# Pre existing waiting period???



## lasabrci (22 Jul 2014)

Without naming insurance companies can someone share their views on this.

I have health insurance for my family for many years and like many have moved companies in recent years.  Last November we moved to a new company. in December my wife was referred by our GP for scans that led onto a number of procedures.
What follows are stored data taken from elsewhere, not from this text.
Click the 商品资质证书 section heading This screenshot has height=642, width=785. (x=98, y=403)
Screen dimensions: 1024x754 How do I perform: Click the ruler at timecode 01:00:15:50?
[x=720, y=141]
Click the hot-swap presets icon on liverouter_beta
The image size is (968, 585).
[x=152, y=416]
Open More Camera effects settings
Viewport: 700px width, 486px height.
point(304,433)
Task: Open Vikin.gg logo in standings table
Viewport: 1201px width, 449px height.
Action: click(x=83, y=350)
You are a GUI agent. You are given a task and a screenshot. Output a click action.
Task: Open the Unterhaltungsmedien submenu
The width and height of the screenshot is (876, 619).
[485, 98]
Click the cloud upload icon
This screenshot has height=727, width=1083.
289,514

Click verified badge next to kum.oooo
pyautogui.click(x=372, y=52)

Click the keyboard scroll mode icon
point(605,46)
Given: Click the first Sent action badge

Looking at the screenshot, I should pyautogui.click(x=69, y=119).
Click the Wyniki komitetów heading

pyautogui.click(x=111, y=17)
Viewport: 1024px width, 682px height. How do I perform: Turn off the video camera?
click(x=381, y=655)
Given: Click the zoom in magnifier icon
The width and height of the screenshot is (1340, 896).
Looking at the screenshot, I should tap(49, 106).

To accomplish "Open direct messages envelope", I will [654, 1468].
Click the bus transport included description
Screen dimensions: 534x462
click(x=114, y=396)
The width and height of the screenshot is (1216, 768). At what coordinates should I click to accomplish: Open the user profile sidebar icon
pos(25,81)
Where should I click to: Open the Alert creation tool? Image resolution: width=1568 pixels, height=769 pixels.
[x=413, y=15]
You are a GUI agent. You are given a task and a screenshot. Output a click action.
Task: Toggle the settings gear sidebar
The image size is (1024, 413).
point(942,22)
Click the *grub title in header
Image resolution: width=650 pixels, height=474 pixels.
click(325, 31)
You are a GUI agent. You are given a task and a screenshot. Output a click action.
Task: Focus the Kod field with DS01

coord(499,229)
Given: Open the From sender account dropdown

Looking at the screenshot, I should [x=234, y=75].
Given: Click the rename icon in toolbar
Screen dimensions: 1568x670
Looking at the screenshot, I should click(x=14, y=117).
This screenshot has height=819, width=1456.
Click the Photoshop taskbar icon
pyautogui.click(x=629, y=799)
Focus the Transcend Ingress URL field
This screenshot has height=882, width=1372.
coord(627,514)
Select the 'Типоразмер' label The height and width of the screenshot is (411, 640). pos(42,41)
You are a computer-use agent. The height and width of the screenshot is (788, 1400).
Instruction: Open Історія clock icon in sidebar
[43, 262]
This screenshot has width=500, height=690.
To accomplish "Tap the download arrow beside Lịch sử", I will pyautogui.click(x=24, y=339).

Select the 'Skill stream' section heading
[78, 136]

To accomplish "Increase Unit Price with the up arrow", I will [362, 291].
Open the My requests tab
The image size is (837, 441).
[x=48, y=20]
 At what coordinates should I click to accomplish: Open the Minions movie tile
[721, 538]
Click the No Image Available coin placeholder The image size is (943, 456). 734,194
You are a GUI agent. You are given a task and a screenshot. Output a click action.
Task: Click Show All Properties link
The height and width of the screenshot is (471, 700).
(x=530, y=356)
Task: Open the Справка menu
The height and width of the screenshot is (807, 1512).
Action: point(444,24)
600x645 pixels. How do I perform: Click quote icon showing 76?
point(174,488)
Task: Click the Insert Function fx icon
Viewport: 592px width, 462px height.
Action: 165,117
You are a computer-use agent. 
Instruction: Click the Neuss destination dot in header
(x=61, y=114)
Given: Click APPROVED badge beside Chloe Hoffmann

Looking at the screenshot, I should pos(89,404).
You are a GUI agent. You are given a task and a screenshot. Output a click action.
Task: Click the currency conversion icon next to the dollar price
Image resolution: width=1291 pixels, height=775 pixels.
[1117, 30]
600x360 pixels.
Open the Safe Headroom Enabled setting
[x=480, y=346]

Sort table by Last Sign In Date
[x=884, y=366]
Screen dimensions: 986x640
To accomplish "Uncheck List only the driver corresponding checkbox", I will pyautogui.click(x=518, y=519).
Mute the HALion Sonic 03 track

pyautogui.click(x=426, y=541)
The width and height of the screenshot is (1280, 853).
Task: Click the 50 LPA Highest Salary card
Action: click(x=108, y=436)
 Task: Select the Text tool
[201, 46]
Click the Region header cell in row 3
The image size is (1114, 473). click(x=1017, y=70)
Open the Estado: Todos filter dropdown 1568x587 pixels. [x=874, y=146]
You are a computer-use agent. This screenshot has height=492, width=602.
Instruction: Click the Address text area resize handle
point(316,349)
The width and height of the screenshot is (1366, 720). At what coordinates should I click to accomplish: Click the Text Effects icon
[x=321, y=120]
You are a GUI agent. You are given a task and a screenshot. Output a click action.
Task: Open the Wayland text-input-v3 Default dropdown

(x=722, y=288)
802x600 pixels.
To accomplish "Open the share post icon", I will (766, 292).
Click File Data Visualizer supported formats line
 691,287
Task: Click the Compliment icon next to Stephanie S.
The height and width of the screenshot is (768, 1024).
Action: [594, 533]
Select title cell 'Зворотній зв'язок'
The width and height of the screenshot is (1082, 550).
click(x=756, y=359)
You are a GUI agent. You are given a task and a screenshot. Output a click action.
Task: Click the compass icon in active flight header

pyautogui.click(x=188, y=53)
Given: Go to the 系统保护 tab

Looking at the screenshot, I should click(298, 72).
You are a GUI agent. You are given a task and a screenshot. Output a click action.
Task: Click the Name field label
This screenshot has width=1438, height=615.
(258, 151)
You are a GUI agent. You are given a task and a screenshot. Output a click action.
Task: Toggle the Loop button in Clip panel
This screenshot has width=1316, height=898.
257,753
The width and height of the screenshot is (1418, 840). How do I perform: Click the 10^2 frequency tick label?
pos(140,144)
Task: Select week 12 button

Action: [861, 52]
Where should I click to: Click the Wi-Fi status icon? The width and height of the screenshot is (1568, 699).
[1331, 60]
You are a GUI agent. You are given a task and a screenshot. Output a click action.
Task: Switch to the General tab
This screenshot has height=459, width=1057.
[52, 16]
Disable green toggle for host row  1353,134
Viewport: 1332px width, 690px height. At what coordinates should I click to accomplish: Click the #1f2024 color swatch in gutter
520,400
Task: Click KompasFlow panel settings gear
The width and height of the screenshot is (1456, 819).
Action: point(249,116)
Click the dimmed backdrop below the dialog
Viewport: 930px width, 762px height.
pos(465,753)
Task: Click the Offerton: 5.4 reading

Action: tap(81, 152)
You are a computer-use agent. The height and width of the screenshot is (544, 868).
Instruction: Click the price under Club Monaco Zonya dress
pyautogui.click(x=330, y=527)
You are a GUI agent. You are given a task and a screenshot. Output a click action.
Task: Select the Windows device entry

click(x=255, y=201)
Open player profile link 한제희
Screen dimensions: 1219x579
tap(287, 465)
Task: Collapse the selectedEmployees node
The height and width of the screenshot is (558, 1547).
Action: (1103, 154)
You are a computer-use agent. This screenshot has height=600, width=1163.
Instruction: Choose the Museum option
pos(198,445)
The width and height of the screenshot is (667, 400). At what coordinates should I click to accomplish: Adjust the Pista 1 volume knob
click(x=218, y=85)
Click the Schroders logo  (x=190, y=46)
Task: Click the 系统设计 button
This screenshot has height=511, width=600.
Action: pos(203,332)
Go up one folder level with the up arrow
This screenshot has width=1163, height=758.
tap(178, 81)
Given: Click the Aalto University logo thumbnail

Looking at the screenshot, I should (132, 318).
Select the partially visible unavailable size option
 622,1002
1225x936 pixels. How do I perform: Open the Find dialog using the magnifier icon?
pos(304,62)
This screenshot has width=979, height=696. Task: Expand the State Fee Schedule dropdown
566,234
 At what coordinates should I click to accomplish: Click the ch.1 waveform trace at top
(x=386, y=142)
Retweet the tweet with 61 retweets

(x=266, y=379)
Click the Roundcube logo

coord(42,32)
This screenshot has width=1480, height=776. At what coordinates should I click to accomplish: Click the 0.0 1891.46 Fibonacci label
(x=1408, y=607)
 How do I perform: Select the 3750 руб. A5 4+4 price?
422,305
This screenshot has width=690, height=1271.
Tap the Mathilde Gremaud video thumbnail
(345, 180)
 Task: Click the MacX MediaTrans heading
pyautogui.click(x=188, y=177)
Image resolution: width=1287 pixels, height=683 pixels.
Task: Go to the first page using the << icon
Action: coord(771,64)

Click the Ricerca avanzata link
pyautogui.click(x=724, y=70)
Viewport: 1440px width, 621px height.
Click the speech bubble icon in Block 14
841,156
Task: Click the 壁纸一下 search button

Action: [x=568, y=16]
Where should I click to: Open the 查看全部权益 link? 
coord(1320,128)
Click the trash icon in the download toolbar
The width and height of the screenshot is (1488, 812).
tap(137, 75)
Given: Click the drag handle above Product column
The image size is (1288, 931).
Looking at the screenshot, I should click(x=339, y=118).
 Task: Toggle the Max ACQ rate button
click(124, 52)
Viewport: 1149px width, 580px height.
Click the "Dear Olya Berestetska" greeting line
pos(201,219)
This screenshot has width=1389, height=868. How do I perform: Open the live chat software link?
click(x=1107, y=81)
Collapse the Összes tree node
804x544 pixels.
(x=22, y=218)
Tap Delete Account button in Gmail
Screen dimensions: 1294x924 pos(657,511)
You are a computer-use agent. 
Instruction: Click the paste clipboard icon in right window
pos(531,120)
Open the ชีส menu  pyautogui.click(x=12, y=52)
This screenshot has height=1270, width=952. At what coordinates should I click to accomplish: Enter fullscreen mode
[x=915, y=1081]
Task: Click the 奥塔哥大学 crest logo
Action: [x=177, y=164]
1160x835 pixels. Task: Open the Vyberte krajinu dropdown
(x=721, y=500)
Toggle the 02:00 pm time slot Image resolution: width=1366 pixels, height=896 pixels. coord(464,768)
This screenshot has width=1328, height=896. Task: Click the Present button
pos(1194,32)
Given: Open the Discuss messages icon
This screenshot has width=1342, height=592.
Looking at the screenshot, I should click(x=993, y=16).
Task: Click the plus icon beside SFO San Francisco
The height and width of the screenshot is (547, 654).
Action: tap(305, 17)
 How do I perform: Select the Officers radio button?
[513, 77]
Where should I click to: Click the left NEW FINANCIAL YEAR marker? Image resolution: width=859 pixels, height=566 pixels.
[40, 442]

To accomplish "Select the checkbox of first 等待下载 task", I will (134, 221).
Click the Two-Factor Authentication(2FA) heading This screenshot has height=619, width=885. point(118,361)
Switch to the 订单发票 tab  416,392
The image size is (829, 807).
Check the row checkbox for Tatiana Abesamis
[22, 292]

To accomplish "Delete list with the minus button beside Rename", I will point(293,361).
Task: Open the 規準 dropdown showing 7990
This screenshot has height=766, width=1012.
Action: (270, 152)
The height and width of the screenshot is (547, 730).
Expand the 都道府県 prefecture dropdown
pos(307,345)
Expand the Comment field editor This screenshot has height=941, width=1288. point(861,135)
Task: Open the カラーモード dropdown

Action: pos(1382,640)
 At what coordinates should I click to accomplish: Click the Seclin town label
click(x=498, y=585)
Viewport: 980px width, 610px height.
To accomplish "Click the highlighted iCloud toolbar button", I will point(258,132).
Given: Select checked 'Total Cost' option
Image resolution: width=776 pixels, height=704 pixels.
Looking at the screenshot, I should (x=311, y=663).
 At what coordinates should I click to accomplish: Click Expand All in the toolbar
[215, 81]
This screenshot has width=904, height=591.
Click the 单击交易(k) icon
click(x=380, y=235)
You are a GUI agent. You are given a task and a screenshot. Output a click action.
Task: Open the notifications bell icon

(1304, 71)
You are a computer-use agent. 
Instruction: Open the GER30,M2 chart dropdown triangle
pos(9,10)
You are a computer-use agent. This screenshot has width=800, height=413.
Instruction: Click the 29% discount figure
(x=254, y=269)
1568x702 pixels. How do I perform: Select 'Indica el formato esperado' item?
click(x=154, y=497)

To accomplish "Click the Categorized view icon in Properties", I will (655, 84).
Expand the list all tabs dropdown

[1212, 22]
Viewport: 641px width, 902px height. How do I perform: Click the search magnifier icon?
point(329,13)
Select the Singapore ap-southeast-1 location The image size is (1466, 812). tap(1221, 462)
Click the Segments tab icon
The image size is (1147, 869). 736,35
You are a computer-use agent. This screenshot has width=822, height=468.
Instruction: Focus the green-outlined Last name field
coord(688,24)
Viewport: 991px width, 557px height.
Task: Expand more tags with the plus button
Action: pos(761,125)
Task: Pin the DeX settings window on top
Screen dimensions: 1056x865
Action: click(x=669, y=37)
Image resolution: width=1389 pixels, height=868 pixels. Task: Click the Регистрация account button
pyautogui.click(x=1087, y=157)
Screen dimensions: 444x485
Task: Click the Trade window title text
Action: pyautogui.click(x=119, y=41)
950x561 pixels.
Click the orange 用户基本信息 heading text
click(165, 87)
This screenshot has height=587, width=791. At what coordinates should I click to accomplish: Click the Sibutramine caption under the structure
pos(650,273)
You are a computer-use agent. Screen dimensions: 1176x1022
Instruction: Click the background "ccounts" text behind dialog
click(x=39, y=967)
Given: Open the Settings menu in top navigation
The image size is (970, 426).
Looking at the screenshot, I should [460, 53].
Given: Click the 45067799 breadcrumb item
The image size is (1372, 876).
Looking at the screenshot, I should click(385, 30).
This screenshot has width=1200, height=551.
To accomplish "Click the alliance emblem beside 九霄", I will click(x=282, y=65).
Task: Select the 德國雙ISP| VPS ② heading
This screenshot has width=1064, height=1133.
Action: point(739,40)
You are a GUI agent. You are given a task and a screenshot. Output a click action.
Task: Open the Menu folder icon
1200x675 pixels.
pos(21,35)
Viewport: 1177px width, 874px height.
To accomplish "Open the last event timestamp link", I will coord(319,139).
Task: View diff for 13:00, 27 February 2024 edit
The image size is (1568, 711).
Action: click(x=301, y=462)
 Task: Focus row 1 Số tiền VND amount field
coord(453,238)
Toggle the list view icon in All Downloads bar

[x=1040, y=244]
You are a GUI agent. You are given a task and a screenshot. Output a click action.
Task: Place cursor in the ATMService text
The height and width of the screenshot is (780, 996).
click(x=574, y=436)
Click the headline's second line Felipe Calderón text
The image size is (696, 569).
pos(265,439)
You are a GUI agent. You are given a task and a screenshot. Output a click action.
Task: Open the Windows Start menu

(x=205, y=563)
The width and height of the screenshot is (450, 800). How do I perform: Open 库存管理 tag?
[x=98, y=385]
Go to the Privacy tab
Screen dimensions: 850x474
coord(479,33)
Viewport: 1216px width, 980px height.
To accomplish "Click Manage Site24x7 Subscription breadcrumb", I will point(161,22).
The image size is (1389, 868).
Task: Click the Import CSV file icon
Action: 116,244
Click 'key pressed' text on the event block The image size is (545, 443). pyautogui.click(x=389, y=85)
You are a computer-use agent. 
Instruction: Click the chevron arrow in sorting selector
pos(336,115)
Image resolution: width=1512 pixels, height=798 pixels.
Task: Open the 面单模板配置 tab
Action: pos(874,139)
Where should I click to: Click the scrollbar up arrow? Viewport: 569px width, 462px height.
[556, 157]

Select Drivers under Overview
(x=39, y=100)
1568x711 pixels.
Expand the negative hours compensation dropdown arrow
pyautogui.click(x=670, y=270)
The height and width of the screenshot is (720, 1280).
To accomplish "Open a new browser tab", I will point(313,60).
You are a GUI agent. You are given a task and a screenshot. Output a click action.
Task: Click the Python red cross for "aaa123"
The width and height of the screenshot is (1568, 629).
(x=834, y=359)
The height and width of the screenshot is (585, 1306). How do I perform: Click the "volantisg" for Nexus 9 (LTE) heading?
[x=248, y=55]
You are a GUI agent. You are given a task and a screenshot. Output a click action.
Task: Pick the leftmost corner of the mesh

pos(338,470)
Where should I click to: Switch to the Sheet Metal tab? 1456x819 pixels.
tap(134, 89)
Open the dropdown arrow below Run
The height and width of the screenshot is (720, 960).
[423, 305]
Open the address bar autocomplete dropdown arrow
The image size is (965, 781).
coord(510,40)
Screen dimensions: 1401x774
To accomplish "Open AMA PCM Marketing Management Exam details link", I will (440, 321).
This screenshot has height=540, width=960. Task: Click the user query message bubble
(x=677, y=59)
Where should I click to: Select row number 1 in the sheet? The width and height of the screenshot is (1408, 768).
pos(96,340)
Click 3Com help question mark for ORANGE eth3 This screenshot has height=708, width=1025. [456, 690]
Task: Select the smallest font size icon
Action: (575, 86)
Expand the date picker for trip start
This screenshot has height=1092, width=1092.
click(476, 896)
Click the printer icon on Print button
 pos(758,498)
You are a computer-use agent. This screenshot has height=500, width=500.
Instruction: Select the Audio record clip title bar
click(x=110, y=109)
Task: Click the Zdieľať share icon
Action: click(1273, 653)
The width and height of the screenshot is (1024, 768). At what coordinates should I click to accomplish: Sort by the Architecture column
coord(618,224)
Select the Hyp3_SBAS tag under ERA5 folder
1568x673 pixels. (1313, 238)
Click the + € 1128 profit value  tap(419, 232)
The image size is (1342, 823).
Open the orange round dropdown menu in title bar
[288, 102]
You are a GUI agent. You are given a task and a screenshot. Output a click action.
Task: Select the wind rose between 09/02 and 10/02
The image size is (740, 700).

We have just got a bill for 25e from the hospital and likely to get more.  The insurance company despite confirming by phone (unfortunately) in December that the excess was 100e are now claiming its 125e based on our old policy.  This is on the basis the condition was pre existing.  therefore they claim an upgrade in conditions to a 100e excess does not apply and our old excess of 125e with our previous insurance company in now relevant.  we now have a 2 year wait under the new policy!

We did not know of this medical condition existed at the time of changing insurance and my understanding was that waiting periods existed for upgrades for higher medical requirements eg adding better cardiac cover etc not for a simple excess.

Has anybody else come across this situation?. Is it correct? I need to read the fine print in the insurance policies but interested to hear your views.


----------



## Sunny (22 Jul 2014)

Feel free to name the insurance company. What you describe doesn't sound right but as with all these things, it all depends what is in the small print and insurance companies love small print.

At first glance, it does sound like dodgy practice I have to say.


----------



## BazzaDP (22 Jul 2014)

[broken link removed]


----------



## Sunny (23 Jul 2014)

BazzaDP said:


> [broken link removed]


 
Going by that link, there shouldn't be any waiting periods for out patient benefits if the person is under 55. Certainy trying to charge a higher excess based on your old plan seems very odd. 

Something will really have to be done about Health Insurance. It is becoming a minefield for people to navigate with the number of plans and the terms and conditions.


----------



## snowyb (23 Jul 2014)

The health insurance company is correct based on a pre-existing condition - even though your wife wasn't aware of it at the time.  This excess is classed as an 'inpatient excess' ie if a person is admitted to a private or hi-tech hospital.   So the waiting time of 2 yrs is correct.  

This issue was covered in a recent interview with Dermot Goode, health insurance advisor on Pat Kenny Newstalk.  Interesting overall twenty minute chat including the upto date position re new launch of plans with very high inpatient excesses, upto 600 per private hospital admission.  Also, good general advice and tips to keep in mind.

www.newstalk.ie/player/listen_back/13240/11466/21st_July_2014_-_The_Pat_Kenny_Show_Part_3


note; 20 minute chat from the start, excess issue covered @ minutes 13-15.

Snowyb


----------